I have a pandas dataframe containing a record of lightning strikes with timestamps and global positions in the following format:
Index Date Time Lat Lon Good fix?
0 1 20160101 00:00:00.9962692 -7.1961 -60.7604 1
1 2 20160101 00:00:01.0646207 -7.0518 -60.6911 1
2 3 20160101 00:00:01.1102066 -25.3913 -57.2922 1
3 4 20160101 00:00:01.2018573 -7.4842 -60.5129 1
4 5 20160101 00:00:01.2942750 -7.3939 -60.4992 1
5 6 20160101 00:00:01.4431493 -9.6386 -62.8448 1
6 8 20160101 00:00:01.5226157 -23.7089 -58.8888 1
7 9 20160101 00:00:01.5932412 -6.3513 -55.6545 1
8 10 20160101 00:00:01.6736350 -23.8019 -58.9382 1
9 11 20160101 00:00:01.6957858 -24.5724 -57.7229 1
Actual dataframe contains millions of rows. I wish to separate out events which happened far away in space and time from other events, and store them in a new dataframe isolated_fixes
. I have written code to calculate the separation of any two events which is as follows:
def are_strikes_space_close(strike1,strike2,defclose=100,latpos=3,lonpos=4): #Uses haversine formula to calculate distance between points, returning a tuple with Boolean closeness statement, and numerical distance
radlat1 = m.radians(strike1[1][latpos])
radlon1 = m.radians(strike1[1][lonpos])
radlat2 = m.radians(strike2[1][latpos])
radlon2 = m.radians(strike2[1][lonpos])
a=(m.sin((radlat1-radlat2)/2)**2) + m.cos(radlat1)*m.cos(radlat2)*(m.sin((radlon1-radlon2)/2)**2)
c=2*m.atan2((a**0.5),((1-a)**0.5))
R=6371 #earth radius in km
d=R*c #distance between points in km
if d <= defclose:
return (True,d)
else:
return (False,d)
and for time:
def getdatetime(series,timelabel=2,datelabel=1,timeformat="%X.%f",dateformat="%Y%m%d"):
time = dt.datetime.strptime(series[1][timelabel][:15], timeformat)
date = dt.datetime.strptime(str(series[1][datelabel]), dateformat)
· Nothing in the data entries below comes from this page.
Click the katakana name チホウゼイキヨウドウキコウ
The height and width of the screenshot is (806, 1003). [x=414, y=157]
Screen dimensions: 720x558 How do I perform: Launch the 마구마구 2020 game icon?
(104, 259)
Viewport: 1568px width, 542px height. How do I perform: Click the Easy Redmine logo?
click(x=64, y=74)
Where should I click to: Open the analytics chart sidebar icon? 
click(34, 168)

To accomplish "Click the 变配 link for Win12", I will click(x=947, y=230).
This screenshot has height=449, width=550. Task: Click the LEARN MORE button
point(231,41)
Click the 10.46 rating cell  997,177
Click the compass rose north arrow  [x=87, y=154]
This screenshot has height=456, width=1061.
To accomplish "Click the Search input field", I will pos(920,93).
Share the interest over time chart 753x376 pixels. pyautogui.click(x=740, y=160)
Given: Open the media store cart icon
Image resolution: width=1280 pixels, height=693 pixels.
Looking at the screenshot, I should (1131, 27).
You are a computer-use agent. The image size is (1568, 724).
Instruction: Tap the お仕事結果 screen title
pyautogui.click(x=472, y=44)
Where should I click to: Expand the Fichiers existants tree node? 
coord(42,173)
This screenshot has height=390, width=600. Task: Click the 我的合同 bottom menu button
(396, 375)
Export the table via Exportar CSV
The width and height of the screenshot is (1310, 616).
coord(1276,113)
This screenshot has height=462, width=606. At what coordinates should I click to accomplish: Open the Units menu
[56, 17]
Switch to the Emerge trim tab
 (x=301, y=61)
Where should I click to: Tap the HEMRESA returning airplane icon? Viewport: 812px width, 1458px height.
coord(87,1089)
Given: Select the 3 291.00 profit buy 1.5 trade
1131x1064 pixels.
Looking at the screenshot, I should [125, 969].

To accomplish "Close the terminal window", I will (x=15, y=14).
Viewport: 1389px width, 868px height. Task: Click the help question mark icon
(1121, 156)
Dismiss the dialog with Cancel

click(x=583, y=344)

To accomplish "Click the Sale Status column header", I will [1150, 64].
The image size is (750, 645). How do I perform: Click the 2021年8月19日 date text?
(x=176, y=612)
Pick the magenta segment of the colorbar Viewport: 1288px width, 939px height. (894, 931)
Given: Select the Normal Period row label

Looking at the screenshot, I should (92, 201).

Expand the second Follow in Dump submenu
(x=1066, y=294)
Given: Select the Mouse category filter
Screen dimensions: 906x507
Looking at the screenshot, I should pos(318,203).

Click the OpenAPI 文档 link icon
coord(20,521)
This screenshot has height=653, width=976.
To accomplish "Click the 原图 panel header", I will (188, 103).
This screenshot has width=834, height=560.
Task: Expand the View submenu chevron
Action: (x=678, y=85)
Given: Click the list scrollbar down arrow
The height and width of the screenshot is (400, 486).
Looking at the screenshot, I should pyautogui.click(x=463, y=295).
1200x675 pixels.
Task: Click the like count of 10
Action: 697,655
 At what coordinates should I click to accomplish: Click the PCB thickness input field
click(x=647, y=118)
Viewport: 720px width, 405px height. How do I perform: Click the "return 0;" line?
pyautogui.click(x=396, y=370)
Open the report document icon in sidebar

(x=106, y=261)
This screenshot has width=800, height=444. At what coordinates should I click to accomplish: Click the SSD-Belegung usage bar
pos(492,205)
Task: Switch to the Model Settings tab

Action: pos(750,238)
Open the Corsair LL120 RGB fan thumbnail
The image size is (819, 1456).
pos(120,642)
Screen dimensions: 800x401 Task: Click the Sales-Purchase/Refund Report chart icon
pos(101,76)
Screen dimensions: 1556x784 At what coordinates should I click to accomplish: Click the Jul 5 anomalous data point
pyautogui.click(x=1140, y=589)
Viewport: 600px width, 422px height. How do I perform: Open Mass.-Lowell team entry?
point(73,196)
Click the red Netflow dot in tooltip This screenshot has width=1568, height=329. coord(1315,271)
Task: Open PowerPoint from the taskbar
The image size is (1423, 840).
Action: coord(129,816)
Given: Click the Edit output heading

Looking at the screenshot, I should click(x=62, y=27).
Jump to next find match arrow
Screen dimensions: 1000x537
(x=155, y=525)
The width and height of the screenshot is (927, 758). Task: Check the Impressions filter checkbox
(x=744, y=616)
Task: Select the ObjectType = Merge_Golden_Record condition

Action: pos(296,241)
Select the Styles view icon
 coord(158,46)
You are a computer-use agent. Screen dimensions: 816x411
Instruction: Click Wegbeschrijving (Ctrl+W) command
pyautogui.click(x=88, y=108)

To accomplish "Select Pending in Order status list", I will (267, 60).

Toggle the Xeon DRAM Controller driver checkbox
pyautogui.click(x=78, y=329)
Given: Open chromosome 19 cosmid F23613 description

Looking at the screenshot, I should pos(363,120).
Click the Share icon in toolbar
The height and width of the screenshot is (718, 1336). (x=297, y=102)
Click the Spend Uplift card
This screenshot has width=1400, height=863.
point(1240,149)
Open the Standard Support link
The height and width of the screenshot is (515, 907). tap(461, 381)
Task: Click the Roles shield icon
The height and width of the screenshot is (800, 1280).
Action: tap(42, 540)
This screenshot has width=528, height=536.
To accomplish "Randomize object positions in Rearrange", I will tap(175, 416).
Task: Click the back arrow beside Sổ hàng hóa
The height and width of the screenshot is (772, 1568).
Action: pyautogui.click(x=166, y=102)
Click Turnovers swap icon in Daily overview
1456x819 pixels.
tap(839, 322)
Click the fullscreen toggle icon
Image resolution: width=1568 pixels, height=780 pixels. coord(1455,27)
datetime = dt.datetime.combine(date.date(),time.time())
return datetime
def are_strikes_time_close(strike1,strike2,defclose=dt.timedelta(0,7200,0)):
dt1=getdatetime(strike1)
dt2=getdatetime(strike2)
timediff=abs(dt1-dt2)
if timediff<=defclose:
return(True, timediff)
else:
return(False, timediff)
The real problem is how to efficiently compare all events to all other events to determine how many of them are space_close and time_close.
Note that not all events need to be checked, as they are ordered with respect to datetime, so if there was a way to check events 'middle out' and then stop when events were no longer close in time, that would save a lot of operations, but I dont know how to do this.
At the moment, my (nonfunctional) attempt looks like this:
def extrisolfixes(data,filtereddata,defisol=4):
for strike1 in data.iterrows():
near_strikes=-1 #-1 to account for self counting once on each loop
for strike2 in data.iterrows():
if are_strikes_space_close(strike1,strike2)[0]==True and are_strikes_time_close(strike1,strike2)[0]==True:
near_strikes+=1
if near_strikes<=defisol:
filtereddata=filtereddata.append(strike1)
Thanks for any help! Am happy to provide clarification if needed.